DARLINGTON — A woman accused of trying to poison the older, veterinarian husband she married after an internet romance has pleaded guilty to lesser charges in Lafayette County Circuit Court.
In a hearing Friday, June 21, Amanda Chapin, 51, pleaded guilty to a single charge of first-degree recklessly endangering safety, a Class F Felony, before judge Barbara W. McCrory.
Chapin was initially charged with attempted first-degree intentional homicide following her September arrest at a Monroe hotel. She faced potentially decades in prison if convicted.
Details of the plea were not immediately available Monday, June 24. She is scheduled for a separate sentencing hearing for July 25.
The ordeal leading up to Friday’s plea hearing began Aug. 21, 2021, when her new husband was taken to the SMS Health Monroe Clinic, complaining of breathing issues. The victim, Gary Chapin, later was placed in intensive care at an area VA facility and slipped into a coma. His blood reportedly tested positive for barbiturates.

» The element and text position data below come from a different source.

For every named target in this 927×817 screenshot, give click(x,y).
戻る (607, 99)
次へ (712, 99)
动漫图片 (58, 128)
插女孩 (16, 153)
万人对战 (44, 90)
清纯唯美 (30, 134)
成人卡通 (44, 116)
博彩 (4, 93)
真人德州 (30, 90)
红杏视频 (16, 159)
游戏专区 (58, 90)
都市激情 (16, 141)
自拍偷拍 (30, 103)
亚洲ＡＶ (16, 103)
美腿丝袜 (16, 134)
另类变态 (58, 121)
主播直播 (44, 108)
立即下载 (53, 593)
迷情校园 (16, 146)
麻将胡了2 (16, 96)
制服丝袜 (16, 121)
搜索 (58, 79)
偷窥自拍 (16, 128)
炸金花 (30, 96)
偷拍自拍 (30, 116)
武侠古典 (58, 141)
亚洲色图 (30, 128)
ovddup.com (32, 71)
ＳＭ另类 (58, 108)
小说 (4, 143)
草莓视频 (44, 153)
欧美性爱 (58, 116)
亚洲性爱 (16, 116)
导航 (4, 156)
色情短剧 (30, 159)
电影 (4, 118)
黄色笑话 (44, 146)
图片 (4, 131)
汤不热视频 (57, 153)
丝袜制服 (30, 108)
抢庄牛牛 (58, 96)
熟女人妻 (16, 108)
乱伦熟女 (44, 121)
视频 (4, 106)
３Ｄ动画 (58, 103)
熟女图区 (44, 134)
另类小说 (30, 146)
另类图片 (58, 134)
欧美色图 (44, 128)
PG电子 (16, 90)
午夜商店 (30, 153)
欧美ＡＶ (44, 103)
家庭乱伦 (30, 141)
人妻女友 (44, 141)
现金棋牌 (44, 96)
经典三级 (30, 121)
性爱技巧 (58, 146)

But the veteran recovered after being treated at a SMS Monroe Clinic; and at the Middleton VA Hospital.
The couple married at the Lafayette County courthouse, despite the suspicions of the man’s family.
“(Victim 1) believed he was just a ‘sugar daddy’ for Amanda,” a criminal complaint said, adding that the relationship was “fairly stormy from the beginning.”
Not long after the wedding, Chapin allegedly forged the signature on a power-of-attorney document, and then demanded her husband file a quit-claim on his house, leaving it to her. Then she is alleged to have begun poisoning him with suspected barbiturates.
Gary Chapin awoke from his coma after a four-day hospital stay and began to talk to police last August. He alleged that his new wife poisoned him three times earlier that summer, culminating in his waking up in the hospital on Aug. 25.
An arrest came on Sept. 1, when Chapin was found unresponsive in a hotel room in Monroe and was taken to a local hospital. Investigators searched the room and recovered letters addressed to her husband and his family, all denying hurting or trying to kill him over the summer — some expressing love for her husband.